“I hate travelling and explorers.” With this provocation, French anthropologist Claude Lévi-Strauss opened Tristes Tropiques, his 1955 masterpiece blending memoir, travel writing, and philosophical reflection. The book recounts his fieldwork among Indigenous peoples of the Brazilian Amazon in the 1930s while offering a profound critique of Western civilization and its impact on the world it sought to study.
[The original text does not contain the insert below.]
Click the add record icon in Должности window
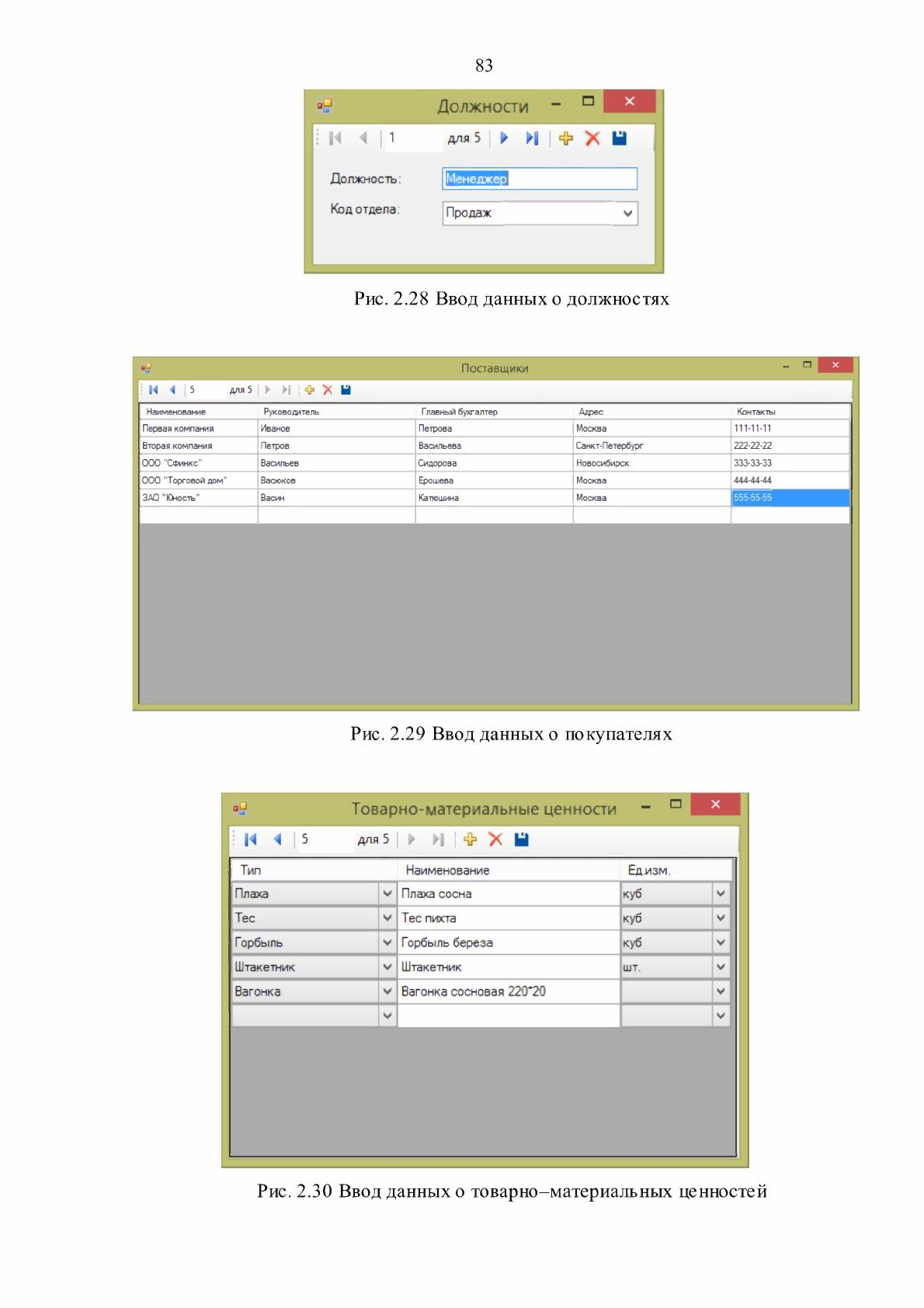 pyautogui.click(x=565, y=138)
Throughout the work runs a deep pessimism about humanity’s restless ambition — its pride, egoism, and faith in progress. Lévi-Strauss mourned the destruction of traditional societies and the erosion of cultural diversity, seeing even the remotest places as already “wasted” by European influence. Tristes Tropiques closes on a somber note: a sense that “things will not get better,” that civilization carries within itself the seeds of its own disappearance. Yet beneath that despair lies an enduring fascination with the richness of lived experience and the human search for meaning amid decline.
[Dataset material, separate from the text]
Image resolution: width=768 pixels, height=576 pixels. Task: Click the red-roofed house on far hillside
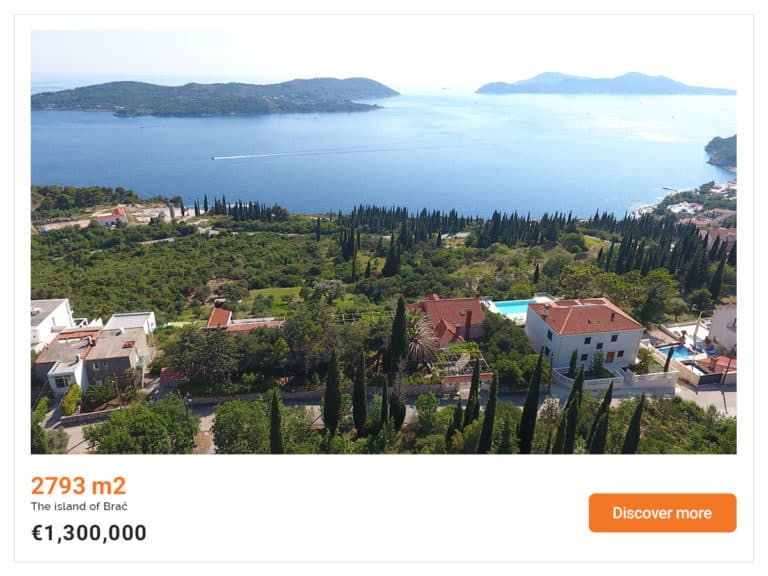111,216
Today, the same melancholy extends northward. As the Arctic’s ice retreats and cruise ships crowd the cold waters of the north, we are left with nostalgia for a vanishing Frontier. But Ice Frontiers begins where Tristes Tropiques ended — seeking, within loss itself, the possibility of renewed wonder. This is an exploration not of untouched lands, but of what it means to keep exploring and discovering when icebergs have become tourist attractions.